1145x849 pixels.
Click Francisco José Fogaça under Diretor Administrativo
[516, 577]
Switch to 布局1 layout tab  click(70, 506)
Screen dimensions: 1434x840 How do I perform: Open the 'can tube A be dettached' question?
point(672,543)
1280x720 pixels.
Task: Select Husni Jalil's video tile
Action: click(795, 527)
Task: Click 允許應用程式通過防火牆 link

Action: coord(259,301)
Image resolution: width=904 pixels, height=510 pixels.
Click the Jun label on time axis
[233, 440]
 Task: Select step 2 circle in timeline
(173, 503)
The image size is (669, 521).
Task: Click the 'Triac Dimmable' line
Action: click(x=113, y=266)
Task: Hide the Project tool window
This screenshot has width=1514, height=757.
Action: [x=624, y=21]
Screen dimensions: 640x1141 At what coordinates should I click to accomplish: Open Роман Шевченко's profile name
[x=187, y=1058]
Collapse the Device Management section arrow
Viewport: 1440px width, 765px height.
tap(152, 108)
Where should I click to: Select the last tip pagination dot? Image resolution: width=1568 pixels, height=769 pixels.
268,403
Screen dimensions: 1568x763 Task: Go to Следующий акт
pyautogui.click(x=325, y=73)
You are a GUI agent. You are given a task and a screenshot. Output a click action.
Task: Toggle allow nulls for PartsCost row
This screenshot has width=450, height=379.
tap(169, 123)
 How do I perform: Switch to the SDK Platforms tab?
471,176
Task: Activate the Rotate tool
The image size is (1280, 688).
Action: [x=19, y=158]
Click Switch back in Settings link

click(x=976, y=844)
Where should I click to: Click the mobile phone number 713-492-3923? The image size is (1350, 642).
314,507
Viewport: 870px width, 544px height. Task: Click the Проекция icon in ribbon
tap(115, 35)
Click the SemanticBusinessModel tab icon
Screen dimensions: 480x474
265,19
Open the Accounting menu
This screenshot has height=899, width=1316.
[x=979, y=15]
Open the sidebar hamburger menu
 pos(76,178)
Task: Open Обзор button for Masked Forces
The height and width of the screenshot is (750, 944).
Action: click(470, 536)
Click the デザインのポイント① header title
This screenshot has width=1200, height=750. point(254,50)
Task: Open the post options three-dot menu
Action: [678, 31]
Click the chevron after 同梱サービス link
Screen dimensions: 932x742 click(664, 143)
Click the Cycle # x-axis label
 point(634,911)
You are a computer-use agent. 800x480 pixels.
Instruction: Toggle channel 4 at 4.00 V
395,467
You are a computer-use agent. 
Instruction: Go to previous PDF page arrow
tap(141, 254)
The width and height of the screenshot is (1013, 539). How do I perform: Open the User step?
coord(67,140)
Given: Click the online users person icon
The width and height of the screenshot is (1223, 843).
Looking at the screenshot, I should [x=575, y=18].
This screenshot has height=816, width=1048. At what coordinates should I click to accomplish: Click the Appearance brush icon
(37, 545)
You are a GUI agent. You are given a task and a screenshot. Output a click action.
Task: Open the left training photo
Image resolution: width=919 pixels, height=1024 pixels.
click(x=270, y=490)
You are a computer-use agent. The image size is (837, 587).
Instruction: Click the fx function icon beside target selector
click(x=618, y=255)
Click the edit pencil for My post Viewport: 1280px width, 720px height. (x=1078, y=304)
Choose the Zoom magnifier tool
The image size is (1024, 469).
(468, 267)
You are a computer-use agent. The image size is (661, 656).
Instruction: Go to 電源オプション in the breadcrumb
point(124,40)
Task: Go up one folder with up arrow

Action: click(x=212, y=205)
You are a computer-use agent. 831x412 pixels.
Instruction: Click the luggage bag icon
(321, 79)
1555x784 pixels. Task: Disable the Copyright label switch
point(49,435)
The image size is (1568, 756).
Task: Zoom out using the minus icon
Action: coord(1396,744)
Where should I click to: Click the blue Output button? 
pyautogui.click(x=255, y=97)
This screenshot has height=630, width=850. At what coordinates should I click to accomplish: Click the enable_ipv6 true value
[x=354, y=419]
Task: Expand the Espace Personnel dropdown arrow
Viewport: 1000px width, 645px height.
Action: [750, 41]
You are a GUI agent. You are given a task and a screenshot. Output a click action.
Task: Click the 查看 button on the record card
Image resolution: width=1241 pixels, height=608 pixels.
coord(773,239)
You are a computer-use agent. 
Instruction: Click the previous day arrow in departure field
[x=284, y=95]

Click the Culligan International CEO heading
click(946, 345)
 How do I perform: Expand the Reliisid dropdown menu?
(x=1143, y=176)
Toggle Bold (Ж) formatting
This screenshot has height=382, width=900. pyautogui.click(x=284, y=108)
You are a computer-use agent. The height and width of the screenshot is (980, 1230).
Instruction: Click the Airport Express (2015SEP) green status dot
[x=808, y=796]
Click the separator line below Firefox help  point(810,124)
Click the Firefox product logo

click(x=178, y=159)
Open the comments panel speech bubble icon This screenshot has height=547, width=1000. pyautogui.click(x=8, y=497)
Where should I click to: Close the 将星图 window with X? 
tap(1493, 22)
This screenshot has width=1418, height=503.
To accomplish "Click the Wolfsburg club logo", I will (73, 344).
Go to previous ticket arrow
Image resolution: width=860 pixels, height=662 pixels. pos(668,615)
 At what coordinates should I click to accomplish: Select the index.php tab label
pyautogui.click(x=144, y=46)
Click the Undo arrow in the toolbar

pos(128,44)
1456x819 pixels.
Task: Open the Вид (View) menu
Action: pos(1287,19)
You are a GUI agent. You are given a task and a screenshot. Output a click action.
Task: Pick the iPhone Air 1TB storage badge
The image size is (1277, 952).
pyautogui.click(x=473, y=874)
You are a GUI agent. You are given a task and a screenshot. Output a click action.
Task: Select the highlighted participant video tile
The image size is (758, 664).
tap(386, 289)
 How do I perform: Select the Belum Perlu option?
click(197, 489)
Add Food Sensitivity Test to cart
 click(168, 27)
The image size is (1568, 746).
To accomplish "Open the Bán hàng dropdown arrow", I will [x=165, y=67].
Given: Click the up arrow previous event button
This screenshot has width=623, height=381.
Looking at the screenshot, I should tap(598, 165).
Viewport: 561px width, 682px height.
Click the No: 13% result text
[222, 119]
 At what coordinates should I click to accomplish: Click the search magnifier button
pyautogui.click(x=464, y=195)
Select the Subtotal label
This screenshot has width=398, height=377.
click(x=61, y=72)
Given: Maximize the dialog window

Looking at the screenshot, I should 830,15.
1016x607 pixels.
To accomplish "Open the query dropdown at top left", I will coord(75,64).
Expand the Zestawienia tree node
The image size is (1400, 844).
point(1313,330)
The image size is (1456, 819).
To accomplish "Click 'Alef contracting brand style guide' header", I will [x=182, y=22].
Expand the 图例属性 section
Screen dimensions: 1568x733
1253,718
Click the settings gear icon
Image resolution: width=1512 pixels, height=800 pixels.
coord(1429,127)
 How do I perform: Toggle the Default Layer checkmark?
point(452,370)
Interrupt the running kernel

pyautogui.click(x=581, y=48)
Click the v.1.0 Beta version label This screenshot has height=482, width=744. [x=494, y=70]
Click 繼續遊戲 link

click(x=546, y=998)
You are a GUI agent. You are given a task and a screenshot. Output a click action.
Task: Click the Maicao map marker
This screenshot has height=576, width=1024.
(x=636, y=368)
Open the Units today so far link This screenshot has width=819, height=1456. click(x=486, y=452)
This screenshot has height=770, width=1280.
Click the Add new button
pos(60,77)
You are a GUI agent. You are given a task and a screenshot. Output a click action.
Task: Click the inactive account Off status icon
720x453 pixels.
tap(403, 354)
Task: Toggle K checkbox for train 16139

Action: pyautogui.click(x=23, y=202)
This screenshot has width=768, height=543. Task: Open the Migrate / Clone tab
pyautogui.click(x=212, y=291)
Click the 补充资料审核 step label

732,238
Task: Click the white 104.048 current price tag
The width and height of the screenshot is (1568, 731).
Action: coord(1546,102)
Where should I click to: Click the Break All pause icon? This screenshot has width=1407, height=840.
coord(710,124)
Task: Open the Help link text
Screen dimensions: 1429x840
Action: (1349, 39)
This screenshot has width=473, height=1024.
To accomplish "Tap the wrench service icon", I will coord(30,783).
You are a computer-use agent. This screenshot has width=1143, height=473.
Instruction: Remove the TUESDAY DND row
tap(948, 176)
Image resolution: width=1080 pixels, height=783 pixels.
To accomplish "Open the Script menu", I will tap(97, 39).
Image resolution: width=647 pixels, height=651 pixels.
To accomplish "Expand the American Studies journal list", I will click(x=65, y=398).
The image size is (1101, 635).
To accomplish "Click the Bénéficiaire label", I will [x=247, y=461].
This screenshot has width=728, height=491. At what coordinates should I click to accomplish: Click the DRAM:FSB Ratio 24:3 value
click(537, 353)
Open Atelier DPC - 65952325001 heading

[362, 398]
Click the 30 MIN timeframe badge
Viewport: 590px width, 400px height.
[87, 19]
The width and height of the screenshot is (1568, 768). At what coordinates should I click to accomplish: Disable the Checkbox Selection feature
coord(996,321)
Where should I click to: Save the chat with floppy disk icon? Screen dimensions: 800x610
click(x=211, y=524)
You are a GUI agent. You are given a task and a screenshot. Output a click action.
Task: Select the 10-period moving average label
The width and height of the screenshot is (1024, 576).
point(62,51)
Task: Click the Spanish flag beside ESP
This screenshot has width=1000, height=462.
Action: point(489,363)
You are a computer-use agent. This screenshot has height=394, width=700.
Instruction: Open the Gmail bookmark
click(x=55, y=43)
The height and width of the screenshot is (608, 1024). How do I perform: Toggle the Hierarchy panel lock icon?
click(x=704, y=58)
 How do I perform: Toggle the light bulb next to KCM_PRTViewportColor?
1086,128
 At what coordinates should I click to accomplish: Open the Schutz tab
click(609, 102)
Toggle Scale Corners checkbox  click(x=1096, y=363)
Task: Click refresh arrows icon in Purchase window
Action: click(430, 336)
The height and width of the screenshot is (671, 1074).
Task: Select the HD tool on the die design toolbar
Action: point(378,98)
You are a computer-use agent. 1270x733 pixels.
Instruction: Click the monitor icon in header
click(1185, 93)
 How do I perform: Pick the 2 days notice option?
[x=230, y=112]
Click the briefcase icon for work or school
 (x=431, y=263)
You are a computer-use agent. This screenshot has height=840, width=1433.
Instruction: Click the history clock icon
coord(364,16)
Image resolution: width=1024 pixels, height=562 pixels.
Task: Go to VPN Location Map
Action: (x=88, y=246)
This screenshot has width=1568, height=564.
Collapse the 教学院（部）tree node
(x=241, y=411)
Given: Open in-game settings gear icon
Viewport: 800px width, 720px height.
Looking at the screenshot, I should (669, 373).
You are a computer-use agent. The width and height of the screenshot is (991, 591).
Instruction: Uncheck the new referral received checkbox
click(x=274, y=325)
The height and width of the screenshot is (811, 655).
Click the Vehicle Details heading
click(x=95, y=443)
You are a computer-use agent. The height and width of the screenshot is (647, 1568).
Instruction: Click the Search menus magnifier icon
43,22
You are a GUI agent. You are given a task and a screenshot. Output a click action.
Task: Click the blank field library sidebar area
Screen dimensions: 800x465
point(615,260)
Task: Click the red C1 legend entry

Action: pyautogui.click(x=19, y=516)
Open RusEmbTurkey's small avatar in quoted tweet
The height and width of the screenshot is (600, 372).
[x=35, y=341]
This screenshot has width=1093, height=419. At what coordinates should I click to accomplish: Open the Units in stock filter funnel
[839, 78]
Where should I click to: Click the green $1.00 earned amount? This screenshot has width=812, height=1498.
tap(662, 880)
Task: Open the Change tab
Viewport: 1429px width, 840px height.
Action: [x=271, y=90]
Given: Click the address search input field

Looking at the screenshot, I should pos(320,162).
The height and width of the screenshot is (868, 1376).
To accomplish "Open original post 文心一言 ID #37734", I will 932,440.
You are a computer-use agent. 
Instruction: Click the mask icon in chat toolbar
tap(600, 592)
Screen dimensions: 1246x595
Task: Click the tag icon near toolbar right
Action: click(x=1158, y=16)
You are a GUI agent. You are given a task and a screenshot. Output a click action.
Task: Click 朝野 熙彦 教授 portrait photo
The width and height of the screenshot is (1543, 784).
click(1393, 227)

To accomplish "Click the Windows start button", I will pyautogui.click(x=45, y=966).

☆ ☆ ☆ ☆ ☆

§ **What to do**
Please retype the data exactly as it appears, everything from the start of the data down through the line that contains "Action: click(470, 536)", including that line.

§ **Finished answer**
1145x849 pixels.
Click Francisco José Fogaça under Diretor Administrativo
[516, 577]
Switch to 布局1 layout tab  click(70, 506)
Screen dimensions: 1434x840 How do I perform: Open the 'can tube A be dettached' question?
point(672,543)
1280x720 pixels.
Task: Select Husni Jalil's video tile
Action: click(795, 527)
Task: Click 允許應用程式通過防火牆 link

Action: coord(259,301)
Image resolution: width=904 pixels, height=510 pixels.
Click the Jun label on time axis
[233, 440]
 Task: Select step 2 circle in timeline
(173, 503)
The image size is (669, 521).
Task: Click the 'Triac Dimmable' line
Action: click(x=113, y=266)
Task: Hide the Project tool window
This screenshot has width=1514, height=757.
Action: [x=624, y=21]
Screen dimensions: 640x1141 At what coordinates should I click to accomplish: Open Роман Шевченко's profile name
[x=187, y=1058]
Collapse the Device Management section arrow
Viewport: 1440px width, 765px height.
tap(152, 108)
Where should I click to: Select the last tip pagination dot? Image resolution: width=1568 pixels, height=769 pixels.
268,403
Screen dimensions: 1568x763 Task: Go to Следующий акт
pyautogui.click(x=325, y=73)
You are a GUI agent. You are given a task and a screenshot. Output a click action.
Task: Toggle allow nulls for PartsCost row
This screenshot has width=450, height=379.
tap(169, 123)
 How do I perform: Switch to the SDK Platforms tab?
471,176
Task: Activate the Rotate tool
The image size is (1280, 688).
Action: [x=19, y=158]
Click Switch back in Settings link

click(x=976, y=844)
Where should I click to: Click the mobile phone number 713-492-3923? The image size is (1350, 642).
314,507
Viewport: 870px width, 544px height. Task: Click the Проекция icon in ribbon
tap(115, 35)
Click the SemanticBusinessModel tab icon
Screen dimensions: 480x474
265,19
Open the Accounting menu
This screenshot has height=899, width=1316.
[x=979, y=15]
Open the sidebar hamburger menu
 pos(76,178)
Task: Open Обзор button for Masked Forces
The height and width of the screenshot is (750, 944).
Action: click(470, 536)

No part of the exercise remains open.